▶ [REQUIRED WORK]: Pick out every line in the listing below that holds the word "Collapse", and copy each of those lines.

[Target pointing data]

********

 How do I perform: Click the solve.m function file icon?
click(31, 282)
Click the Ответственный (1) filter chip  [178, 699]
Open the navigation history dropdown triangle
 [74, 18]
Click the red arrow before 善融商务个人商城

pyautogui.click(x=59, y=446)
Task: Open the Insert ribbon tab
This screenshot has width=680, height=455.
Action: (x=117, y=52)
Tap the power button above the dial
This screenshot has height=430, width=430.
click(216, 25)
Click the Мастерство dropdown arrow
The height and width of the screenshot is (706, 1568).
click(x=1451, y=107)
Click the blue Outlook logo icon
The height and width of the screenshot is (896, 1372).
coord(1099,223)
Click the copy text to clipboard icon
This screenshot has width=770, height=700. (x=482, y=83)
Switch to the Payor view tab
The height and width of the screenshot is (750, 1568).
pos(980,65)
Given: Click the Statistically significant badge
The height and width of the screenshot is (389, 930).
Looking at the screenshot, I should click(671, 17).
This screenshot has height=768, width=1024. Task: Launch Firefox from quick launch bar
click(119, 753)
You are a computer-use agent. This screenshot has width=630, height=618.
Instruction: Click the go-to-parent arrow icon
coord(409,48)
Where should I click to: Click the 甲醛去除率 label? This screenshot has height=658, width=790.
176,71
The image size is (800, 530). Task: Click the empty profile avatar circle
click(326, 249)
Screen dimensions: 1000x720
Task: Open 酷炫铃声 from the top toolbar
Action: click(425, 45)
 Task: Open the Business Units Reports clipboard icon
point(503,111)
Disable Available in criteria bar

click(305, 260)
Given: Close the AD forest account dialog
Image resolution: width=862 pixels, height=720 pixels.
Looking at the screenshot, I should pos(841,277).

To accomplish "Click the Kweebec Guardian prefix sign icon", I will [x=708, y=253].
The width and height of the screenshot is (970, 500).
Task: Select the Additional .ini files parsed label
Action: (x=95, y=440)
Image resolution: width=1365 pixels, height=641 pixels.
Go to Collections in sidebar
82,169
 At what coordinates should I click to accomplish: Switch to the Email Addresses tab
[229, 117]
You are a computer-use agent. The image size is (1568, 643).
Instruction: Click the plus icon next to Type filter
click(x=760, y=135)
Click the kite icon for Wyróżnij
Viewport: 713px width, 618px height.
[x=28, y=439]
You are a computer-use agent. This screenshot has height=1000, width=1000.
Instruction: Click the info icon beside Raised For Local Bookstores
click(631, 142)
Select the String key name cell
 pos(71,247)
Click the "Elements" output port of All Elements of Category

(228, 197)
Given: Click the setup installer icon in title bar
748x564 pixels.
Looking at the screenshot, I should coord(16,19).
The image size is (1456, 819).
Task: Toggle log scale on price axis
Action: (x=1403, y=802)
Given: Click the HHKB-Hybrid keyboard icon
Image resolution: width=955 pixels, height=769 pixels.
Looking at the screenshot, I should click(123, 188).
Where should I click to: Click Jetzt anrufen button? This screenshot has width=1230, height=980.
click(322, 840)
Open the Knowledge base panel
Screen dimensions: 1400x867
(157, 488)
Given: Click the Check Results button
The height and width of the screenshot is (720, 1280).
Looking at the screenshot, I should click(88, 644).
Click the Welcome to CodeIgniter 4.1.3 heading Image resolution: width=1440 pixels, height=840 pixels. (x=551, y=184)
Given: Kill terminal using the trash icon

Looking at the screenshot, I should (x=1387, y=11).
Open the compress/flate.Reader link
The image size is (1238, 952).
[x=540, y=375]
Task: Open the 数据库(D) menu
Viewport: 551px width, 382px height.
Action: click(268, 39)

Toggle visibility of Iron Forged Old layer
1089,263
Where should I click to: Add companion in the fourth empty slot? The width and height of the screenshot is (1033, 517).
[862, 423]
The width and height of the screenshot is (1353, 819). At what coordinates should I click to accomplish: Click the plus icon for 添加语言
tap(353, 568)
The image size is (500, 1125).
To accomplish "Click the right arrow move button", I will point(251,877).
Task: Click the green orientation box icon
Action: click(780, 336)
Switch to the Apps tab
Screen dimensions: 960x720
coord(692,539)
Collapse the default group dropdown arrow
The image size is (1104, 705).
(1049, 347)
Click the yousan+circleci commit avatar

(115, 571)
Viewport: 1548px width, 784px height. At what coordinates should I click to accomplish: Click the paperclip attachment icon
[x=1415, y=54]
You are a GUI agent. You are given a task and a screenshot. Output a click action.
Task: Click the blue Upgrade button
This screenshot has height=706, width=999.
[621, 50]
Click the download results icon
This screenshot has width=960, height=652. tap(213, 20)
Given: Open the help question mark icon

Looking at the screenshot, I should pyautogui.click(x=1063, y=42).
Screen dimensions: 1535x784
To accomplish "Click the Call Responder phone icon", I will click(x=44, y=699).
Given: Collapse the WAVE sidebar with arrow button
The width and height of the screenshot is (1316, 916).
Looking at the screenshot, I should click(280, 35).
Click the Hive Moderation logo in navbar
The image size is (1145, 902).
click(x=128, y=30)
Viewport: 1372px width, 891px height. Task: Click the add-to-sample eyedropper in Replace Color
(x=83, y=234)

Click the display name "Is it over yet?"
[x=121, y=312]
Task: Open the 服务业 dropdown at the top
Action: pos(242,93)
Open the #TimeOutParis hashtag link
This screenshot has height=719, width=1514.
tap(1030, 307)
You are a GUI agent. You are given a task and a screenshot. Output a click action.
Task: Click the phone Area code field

********

▶ [OUTPUT BELOW]:
Collapse the default group dropdown arrow
Given: Collapse the WAVE sidebar with arrow button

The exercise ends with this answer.